Understanding 1031 Deadlines
When you sell an asset and purchase a "like-kind" asset, you can defer taxes by declaring a Section 1031 or LKE (Like-Kind Exchange). Established in 1921 as part of the Internal Revenue Code, Section 1031 allows a taxpayer to reinvest the proceeds from a property sale and defer the capital gains taxes. This essentially allows certain taxpayers to benefit from an interest-free, no-term loan from the government, provided rules and stringent deadlines are adhered to.
Section 1031 applies to property used in a taxpayer's trade or business as well as property held for investment. It can occasionally apply to property used as a vacation home. It may also apply to other business assets, such as cranes, forklifts, trucks, and more.
Important 1031 Rules and Deadlines
The Internal Revenue Code requires a Qualified Intermediary (QI) to transfer the asset to the buyer and hold the cash until the replacement asset is acquired and the exchange is completed. Section 1031 rules clearly regulate that the taxpayer must not receive the proceeds or the exchange is disqualified.
- The taxpayer must identify a replacement property within 45 days after the original property or asset is transferred.
- Once the initial identification is made, the taxpayer has an additional 135 days (or until tax filing for that year) until taxes are due.

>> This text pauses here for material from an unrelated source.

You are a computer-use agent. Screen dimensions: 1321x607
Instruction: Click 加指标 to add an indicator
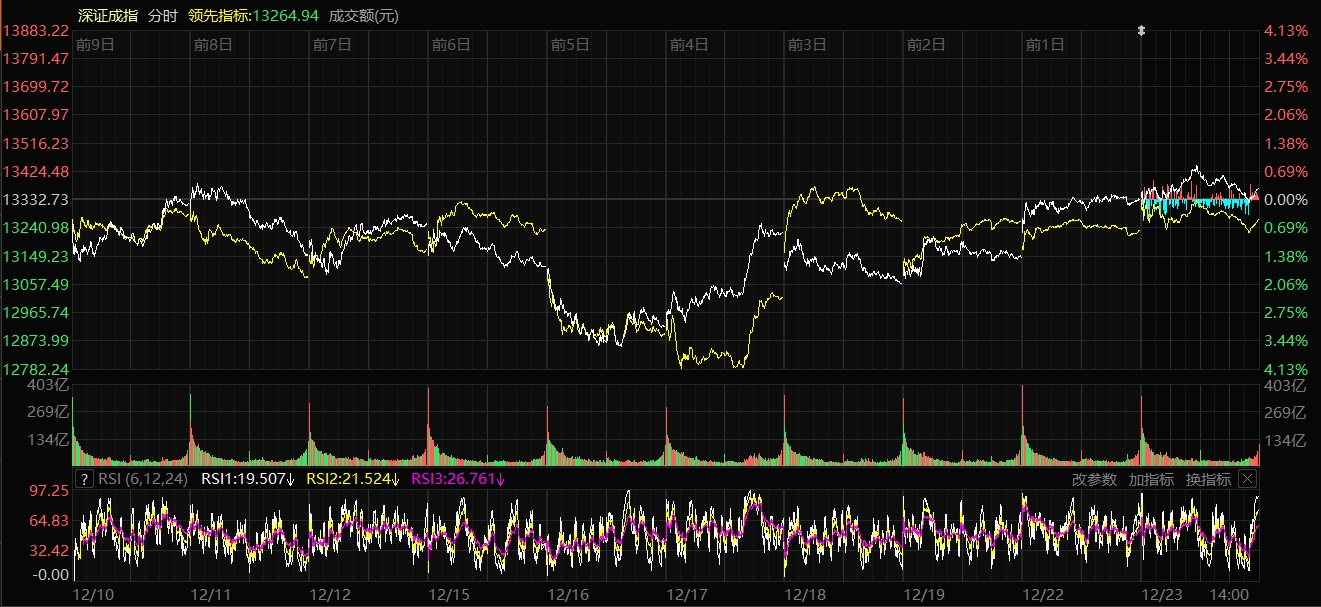(x=1151, y=479)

This allows initial taxes to be deferred for up to 180 days in total. The newly acquired asset may then be rolled into the next LKE as the original asset, further deferring taxes from gain and allowing gains to be invested in new assets. Missing the deadlines or failing to adhere to Section 1031 rules will result in being saddled with what is often a large tax burden.

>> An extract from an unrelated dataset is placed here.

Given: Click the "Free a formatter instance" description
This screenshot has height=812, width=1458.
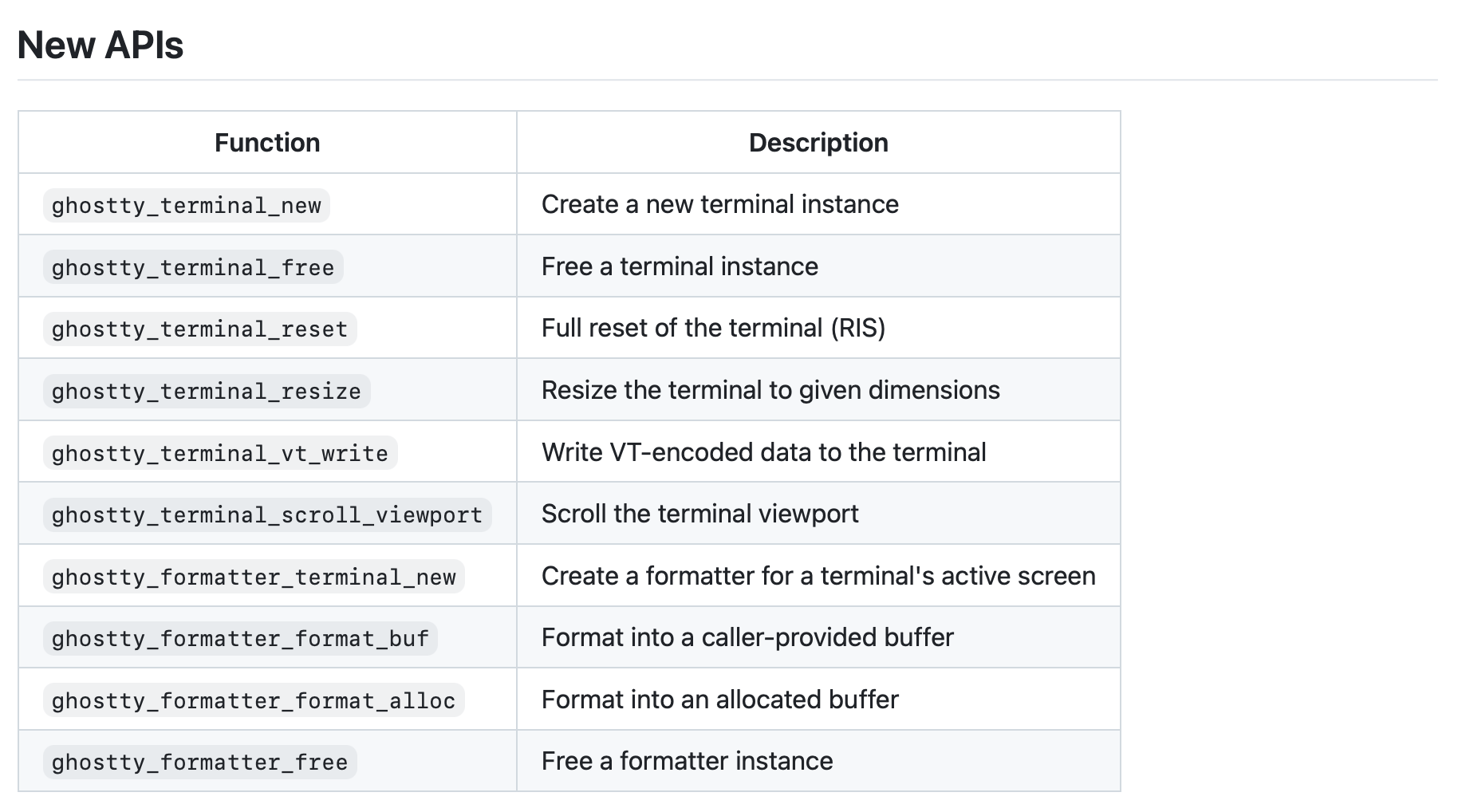Looking at the screenshot, I should tap(687, 761).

Section 1031 Like-Kind Exchanges
There are several exchanges that can fit the Section 1031 deferral tax code:
- Simultaneous Exchange: Companies exchange like-kind assets with one another at the same time.
- Delayed Exchange: A gap occurs between the sale of an asset and the replacement of the asset. This is the most common type of LKE, and you will have up to 180 days to complete the exchange or pay the gains tax.

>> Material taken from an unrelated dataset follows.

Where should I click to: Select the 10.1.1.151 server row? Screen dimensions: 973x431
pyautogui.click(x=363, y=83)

- Build-to-Suit (Improvement or Construction) Exchange: The newly purchased asset may be built on or improved with funds gained from the sale of the original asset.
- Reverse Exchange: You opt to purchase the replacement asset before the finalized sale of the original asset. The original asset may still be used by you until the exchange is finalized.
- Personal Property Exchange: An asset is exchanged for a like-kind or like-class asset. Assets may be similar, but not the same — like exchanging a forklift for a truck.
Deferring taxes allows you to retain your cash gained from the sale of your original asset. When invested repeatedly (as in the case of a real estate buyer), the taxable gains may continue to be deferred. Because there is no limit to the number of exchanges that may be done, taxpayers can roll exchanges together to maximize their cash flow benefit and indefinitely defer taxes typically paid on the gains.